Rounding out the Top 10 were:
“Writing about Victorian postmortem photos,” at its second year on the Top 10, published 11 November 2020, at 722 views in 2022 and 1,561 total. This has risen to my 16th-most-viewed post, up from #22 overall last year. Judging by some of my other popular posts, it may eventually jump into the overall Top 10. Many people have a morbid curiosity about Victorian postmortem photos, and it’s important to counter urban myths with actual facts. As I said in that post, the Victorians had great respect for their dead, and didn’t use them like creepy Gumby props that could defy the laws of basic postmortem science.
“A Primer on Medieval Slavic Names,” the new addition to the Top 10, published 26 January 2018, at 709 views in 2022 and 1,506 total. This is right behind the above post in the overall view count, at #17. It’s quite a surprise to see this of all posts coming into the Top 10, since Medieval Slavic names don’t seem like the type of names someone would be actively researching like, say, French or Japanese names. Still, it’s nice to see the posts in this series getting so much traction and helping so many people looking for more information.
“A primer on Yiddish names,” published 27 January 2017, at 704 views in 2022 and 4,362 total. This is my seventh-most-viewed post of all time.
“Ideas for an original WWII book,” published 23 September 2013, at 662 views in 2022 and 2,512 total. This is its third year in my Top 10, and is now my tenth-most-viewed post. WWII and the Shoah are such popular hist-fic settings, but a lot of people falsely believe it’s the same story over and over again with different names and settings. Using a less-common premise and setting (e.g., a pacifist Mennonite family on the U.S. homefront, a neutral country like Portugal, soldiers in the China–India–Burma Theatre, refugees in Shanghai) will help to distinguish your story.
“A primer on Tatar names,” published 30 June 2017, at 636 views in 2022 and 4,059 total. This is my eighth-most-viewed post. Perhaps information about Tatar names is hard to find?
Two posts on my all-time Top 10 failed to make the 2022 Top 10:
“No, I will not get sucked into the cult of Arbonne!,” published 13 December 2013 and partially edited from something originally written for my old Angelfire site in 2010, with a mere 43 views in 2022 and 43,045 overall. This is still my most-viewed post by a landslide.
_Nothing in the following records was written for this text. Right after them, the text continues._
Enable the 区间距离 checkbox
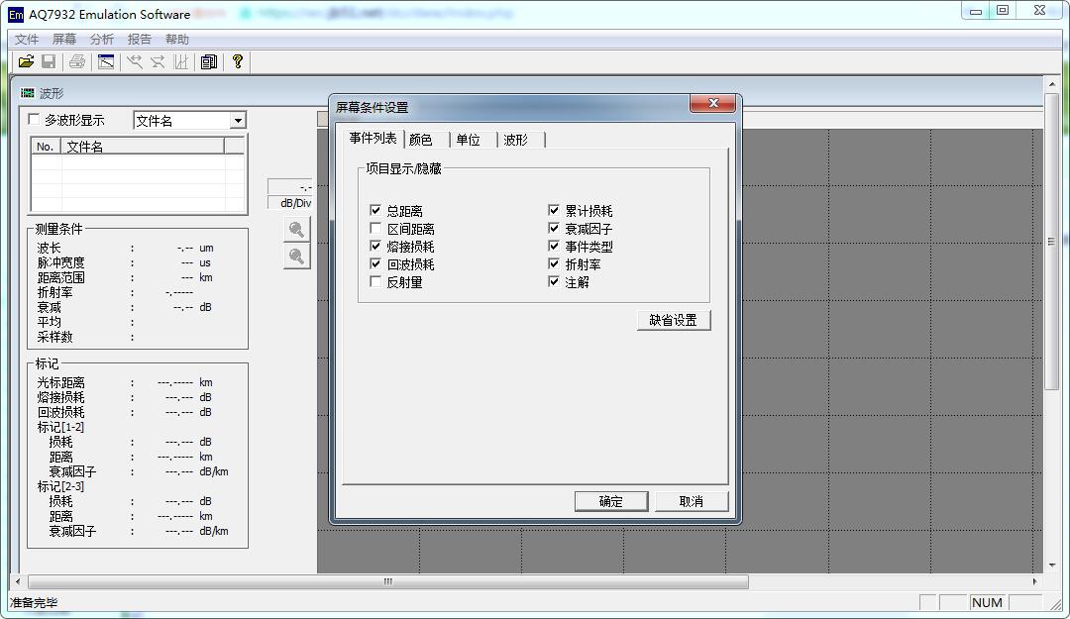This screenshot has height=619, width=1070. 375,229
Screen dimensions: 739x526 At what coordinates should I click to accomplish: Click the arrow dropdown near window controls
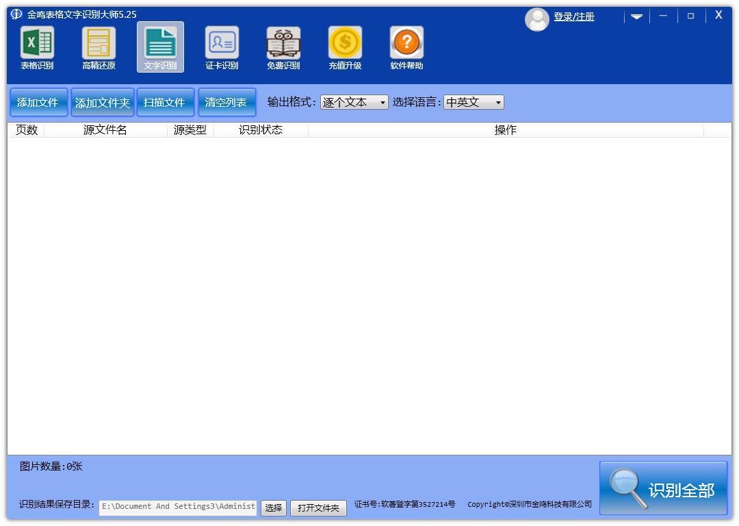click(x=636, y=15)
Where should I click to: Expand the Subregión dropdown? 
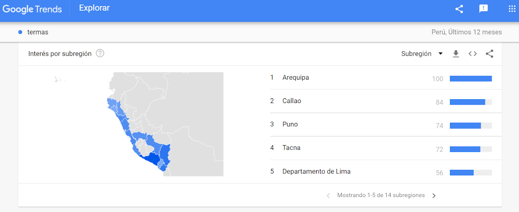pyautogui.click(x=422, y=53)
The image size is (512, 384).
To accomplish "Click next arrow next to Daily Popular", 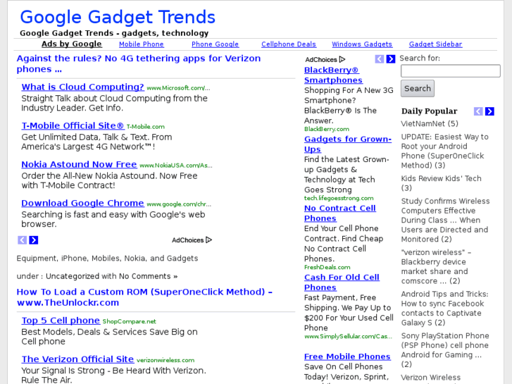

If it’s because MLMs are finally sliding into obscurity and being seen as the toxic pyramid schemes they are, so much the better!
“A primer on Albanian names,” published 7 August 2015, with 262 views in 2022 and 2,816 overall. It was this year’s eleventh-most-viewed post, and is my ninth-most-viewed overall.
Information on Tatar-anything or Tatarstan is hard to find.
[I have known this for about twenty years since a man called BatuKhan came into my online life – he was a proud Tatar Pole].
And I am glad people are discovering more Medieval Slavic names than Cyrus and Methodius.
[I think people glom on to Old Church Slavonic when they are reading an encyclopaedia of the old – or the new – school.
And possibly they may be making a conversion to Orthodoxy of some type or tradition].
Also people seem to like “Medieval anything” once they begin.
I wonder how many people click through the other “Decameron” posts?